KSx::Simple - Basic search engine.

SYNOPSIS

First, build an index of your documents.

my $index = KSx::Simple->new(
path => '/path/to/index/'
language => 'en',
);
while ( my ( $title, $content ) = each %source_docs ) {
$index->add_doc({
title => $title,
content => $content,
});
}

Later, search the index.

my $total_hits = $index->search(
query => $query_string,
offset => 0,
num_wanted => 10,
);
print "Total hits: $total_hits\n";
while ( my $hit = $index->next ) {
print "$hit->{title}\n",
}

DESCRIPTION

KSx::Simple is a stripped-down interface for the KinoSearch search engine library.

METHODS

new

my $index = KSx::Simple->new(
path => '/path/to/index/',
language => 'en',
);

Create a KSx::Simple object, which can be used for both indexing and searching. Two hash-style parameters are required.

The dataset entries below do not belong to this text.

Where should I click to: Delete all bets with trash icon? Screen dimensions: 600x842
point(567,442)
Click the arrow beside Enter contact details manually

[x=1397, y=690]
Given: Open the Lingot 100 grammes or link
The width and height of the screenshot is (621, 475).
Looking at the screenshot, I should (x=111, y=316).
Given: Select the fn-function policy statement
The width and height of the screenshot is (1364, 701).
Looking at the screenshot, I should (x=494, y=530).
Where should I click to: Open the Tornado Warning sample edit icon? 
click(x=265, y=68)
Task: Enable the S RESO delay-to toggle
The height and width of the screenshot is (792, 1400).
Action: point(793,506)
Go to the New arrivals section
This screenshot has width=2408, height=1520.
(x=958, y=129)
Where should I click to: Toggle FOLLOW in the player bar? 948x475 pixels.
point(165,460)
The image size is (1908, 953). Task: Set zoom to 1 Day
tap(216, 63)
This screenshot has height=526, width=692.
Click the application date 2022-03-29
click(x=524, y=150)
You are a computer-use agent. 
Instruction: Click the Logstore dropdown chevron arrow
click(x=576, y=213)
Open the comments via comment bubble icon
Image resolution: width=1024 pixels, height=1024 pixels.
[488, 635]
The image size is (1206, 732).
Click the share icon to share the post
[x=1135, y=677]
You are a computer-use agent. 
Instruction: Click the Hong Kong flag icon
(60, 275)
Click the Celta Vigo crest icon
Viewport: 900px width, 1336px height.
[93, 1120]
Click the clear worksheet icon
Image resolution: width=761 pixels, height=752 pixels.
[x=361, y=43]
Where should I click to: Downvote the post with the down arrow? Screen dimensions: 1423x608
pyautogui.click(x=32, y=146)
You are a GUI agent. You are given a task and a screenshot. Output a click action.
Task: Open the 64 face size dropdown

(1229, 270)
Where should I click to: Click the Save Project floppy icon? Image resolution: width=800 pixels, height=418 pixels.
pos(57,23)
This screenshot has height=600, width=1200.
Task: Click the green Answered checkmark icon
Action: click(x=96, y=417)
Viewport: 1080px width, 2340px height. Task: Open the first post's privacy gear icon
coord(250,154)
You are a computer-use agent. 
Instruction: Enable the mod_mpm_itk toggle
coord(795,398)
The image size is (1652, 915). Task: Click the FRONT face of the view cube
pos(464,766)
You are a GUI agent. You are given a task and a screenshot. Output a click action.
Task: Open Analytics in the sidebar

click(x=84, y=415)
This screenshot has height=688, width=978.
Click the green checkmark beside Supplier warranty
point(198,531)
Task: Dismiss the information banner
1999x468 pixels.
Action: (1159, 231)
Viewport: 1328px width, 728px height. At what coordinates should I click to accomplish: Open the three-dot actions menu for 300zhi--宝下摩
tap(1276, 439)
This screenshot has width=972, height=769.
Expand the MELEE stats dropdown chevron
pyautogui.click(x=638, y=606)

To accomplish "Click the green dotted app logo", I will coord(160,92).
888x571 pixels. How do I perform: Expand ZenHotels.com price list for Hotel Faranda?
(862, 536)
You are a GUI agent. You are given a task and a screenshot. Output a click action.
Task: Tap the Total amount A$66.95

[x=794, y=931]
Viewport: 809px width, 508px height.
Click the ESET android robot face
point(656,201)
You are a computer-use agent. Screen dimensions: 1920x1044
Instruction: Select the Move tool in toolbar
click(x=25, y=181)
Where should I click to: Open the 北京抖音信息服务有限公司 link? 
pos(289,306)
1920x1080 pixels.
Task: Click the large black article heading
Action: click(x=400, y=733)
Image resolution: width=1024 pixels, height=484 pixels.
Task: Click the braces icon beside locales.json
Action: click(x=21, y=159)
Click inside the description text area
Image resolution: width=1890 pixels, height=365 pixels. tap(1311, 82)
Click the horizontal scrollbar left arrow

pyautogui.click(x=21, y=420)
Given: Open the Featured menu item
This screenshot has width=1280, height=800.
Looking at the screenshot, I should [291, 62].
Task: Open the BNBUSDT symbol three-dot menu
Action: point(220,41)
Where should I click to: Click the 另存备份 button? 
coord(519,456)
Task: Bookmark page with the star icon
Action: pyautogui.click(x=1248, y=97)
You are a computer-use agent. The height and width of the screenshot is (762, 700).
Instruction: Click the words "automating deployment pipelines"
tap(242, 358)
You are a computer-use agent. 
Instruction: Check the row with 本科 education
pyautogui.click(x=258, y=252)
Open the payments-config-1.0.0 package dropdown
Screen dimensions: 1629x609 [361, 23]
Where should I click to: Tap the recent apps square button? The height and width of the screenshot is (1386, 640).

  • path - Where the index directory should be located. If no index is found at the specified location, one will be created.

  • language - The language of the documents in your collection, indicated by a two-letter ISO code. 12 languages are supported:

    |-----------------------|
    | Language | ISO code |
    |-----------------------|
    | Danish | da |
    | Dutch | nl |
    | English | en |
    | Finnish | fi |
    | French | fr |
    | German | de |
    | Italian | it |
    | Norwegian | no |
    | Portuguese | pt |
    | Spanish | es |
    | Swedish | sv |
    | Russian | ru |
    |-----------------------|

add_doc

$index->add_doc({
location => $url,
title => $title,
content => $content,
});

Add a document to the index. The document must be supplied as a hashref, with field names as keys and content as values.

my $total_hits = $index->search(
query => $query_string, # required
offset => 40, # default 0
num_wanted => 20, # default 10
);

Search the index. Returns the total number of documents which match the query. (This number is unlikely to match num_wanted.)

  • query - A search query string.

  • offset - The number of most-relevant hits to discard, typically used when "paging" through hits N at a time. Setting offset to 20 and num_wanted to 10 retrieves hits 21-30, assuming that 30 hits can be found.

  • num_wanted - The number of hits you would like to see after offset is taken into account.

BUGS

Not thread-safe.

COPYRIGHT AND LICENSE

Copyright 2007-2011 Marvin Humphrey

This program is free software; you can redistribute it and/or modify it under the same terms as Perl itself.